Þróttur
- Full name: Knattspyrnufélagið Þróttur
- Nickname: Köttarar
- Founded: 5 August 1949
- Ground: Eimskipsvöllurinn Reykjavík, Iceland
- Capacity: 2,000
- Chairman: Helgi Sævarsson (sports club) Kristján Kristjánsson (football department)
- Manager: Ian jeffs (men's team)
- League: 1. deild karla
- 2025: 1. deild karla, 3rd of 12
| Home colours | Away colours |

= Knattspyrnufélagið Þróttur =

Icelandic association football club

Knattspyrnufélagið Þróttur (/is/, lit. 'Strength Football Club' (Note: Knattspyrnufélagið is the definite form of Knattspyrnufélag, meaning "the football club".)), also referred to as Þróttur Reykjavík or Throttur, is a professional sports club from Reykjavík in Iceland. The club runs a football department as well as handball, volleyball and tennis departments. The club has enjoyed tremendous success in men's volleyball, winning a total of 14 Icelandic Championships since 1974. The handball department enjoyed great success in the early 1980s, winning its major honour, the Icelandic handball cup, in 1981. Football has been played by the club from start, and is the biggest of the four departments.

==History==
The club was founded on 5 August 1949. The club was founded in a Nissen hut on the west side of Reykjavík. The club drew support from local area which in the 1950s included large numbers of Nissen huts, an area that was in many ways poverty stricken. The club struggled financially for the first years. The club moved in 1969 to the east side of Reykjavík to a new district that was expanding in the 1960s. The club founded a handball department in the 1950s, and was quite successful in women's handball, winning every available trophy in 1957. A volleyball department was founded in 1974 and has since become the most successful volleyball team in Iceland. The handball department faced financial difficulties in the late 1980s and was disbanded in 1989, but revived in the year 2000. From 1989 the club has also had a Tennis department.

The club moved its headquarters again in 1999 to the nearby area of Laugardalur. Plans to merge the club with neighbors Glímufélagið Ármann did not prove successful, the two clubs now share a location but specialize in different types of sports. Þróttur concentrate more on group sports whereas Ármann focuses more on individual sports, except for basketball.

===Recent seasons in football===
The team played in the Úrvalsdeild Karla (men's premier division) in 2005, but it was relegated to the 1. deild karla (men's second league level). They clinched promotion again after the 2007 season.

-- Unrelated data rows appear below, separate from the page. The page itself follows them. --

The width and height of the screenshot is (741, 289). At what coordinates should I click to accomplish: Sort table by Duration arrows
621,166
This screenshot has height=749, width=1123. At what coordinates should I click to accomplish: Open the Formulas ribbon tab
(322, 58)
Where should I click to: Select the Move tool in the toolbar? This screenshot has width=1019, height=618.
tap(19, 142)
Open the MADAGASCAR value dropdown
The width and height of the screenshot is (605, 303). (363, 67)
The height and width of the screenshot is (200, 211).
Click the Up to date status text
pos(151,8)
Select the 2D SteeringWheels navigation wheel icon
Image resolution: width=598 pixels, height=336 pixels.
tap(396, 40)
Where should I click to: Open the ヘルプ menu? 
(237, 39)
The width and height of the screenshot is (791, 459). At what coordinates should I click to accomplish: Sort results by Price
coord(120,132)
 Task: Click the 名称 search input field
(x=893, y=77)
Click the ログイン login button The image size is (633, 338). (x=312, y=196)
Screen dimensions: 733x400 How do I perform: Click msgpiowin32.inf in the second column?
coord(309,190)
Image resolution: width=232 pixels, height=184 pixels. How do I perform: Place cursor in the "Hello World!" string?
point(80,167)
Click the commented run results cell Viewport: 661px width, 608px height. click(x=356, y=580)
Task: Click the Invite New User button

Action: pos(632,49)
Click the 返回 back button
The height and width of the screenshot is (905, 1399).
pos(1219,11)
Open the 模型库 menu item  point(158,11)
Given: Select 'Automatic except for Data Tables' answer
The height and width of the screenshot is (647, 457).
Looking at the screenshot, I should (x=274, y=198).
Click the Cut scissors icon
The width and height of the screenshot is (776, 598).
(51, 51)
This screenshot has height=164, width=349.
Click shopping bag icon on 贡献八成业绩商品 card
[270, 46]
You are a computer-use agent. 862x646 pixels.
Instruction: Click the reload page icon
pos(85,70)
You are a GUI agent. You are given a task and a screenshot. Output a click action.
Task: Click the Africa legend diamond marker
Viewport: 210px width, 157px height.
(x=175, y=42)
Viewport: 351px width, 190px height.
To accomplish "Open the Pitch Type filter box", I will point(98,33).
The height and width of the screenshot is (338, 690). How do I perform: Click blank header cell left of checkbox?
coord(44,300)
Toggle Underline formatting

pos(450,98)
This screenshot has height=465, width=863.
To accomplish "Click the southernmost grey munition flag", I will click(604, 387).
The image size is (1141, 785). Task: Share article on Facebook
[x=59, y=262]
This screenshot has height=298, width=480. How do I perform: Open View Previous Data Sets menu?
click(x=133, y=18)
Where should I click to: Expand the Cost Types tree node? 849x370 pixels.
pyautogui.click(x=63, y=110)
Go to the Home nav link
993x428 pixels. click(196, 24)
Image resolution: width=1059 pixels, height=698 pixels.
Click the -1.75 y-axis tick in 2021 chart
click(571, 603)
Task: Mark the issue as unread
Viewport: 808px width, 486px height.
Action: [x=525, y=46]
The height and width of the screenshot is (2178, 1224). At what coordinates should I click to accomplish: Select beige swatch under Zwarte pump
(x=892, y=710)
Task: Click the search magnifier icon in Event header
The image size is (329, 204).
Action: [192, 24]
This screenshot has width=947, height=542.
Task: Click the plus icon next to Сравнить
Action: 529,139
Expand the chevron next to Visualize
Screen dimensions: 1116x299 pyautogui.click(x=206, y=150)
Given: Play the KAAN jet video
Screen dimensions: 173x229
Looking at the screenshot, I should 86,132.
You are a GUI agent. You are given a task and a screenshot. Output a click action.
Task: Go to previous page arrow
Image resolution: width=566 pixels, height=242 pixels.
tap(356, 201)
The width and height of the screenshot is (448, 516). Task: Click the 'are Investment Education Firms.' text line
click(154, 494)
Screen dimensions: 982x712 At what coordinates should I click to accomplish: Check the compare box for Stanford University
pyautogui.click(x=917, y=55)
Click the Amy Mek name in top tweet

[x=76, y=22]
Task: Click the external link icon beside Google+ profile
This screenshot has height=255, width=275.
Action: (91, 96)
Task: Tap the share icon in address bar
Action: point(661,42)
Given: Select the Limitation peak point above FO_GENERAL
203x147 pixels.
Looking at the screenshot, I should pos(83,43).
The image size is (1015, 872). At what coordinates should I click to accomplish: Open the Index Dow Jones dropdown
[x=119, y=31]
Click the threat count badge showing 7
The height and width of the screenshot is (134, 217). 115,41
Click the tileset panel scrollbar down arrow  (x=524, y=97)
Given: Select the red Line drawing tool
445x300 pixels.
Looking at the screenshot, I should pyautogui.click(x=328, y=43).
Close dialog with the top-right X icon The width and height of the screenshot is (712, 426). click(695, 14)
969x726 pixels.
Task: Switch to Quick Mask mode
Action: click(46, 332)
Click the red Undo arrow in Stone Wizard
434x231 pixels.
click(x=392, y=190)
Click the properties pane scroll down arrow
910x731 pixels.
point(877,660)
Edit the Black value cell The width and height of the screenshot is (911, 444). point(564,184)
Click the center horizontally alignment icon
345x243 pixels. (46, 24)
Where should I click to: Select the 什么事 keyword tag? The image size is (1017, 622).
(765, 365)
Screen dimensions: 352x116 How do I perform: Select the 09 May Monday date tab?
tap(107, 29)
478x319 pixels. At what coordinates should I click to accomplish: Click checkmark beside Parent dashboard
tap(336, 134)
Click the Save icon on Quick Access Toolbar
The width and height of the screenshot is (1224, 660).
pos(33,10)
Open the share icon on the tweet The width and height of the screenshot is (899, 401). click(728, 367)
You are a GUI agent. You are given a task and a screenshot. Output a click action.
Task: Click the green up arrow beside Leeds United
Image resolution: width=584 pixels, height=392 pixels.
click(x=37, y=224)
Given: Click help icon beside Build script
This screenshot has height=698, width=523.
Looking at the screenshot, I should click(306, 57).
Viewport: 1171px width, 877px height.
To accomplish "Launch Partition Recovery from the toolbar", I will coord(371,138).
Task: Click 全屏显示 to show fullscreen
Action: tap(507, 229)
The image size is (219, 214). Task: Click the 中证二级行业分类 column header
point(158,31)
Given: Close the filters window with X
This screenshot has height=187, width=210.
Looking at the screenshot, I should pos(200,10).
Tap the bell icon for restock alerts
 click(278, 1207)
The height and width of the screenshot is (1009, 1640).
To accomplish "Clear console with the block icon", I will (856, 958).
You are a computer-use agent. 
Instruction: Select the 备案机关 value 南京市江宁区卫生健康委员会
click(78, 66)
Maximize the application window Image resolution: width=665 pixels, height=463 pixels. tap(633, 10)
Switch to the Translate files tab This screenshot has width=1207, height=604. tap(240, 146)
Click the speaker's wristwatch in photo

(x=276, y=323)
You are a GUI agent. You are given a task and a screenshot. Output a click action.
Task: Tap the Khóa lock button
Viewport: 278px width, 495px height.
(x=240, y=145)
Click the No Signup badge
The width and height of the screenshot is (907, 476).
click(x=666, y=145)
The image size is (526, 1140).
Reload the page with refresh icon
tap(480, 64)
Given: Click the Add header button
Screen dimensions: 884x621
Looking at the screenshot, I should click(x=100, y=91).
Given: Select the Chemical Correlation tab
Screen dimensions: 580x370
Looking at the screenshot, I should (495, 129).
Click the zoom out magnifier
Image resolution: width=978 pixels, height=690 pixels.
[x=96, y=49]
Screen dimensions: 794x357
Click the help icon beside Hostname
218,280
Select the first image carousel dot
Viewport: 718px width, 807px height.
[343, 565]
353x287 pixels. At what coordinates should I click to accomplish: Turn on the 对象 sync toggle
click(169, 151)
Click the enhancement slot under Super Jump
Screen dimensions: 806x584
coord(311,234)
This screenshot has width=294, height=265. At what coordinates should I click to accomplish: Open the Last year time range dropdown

In 2008 the team finished in 10th place, just above the relegation zone. Þróttur was the first to be relegated during the 2009 season, having been sent down after playing only 19 games out of the 22. The 2010 season saw the return of former favorite player, Páll Einarsson, as coach. The season was an overall disappointment and the club finished in mid table in division one. In the following season, the team finished in similar position. The 2012 started off badly, but a mid season turnaround meant that the team made a challenge for promotion, but in the end came in 3rd place. After another poor start to the 2013 season Páll Einarsson was sacked and was replaced by Serbian Zoran Milkjović. Following the 2013 season, Zoran Milkjović left the club, and was replaced by Gregg Ryder who had previously been the assistant coach at ÍBV.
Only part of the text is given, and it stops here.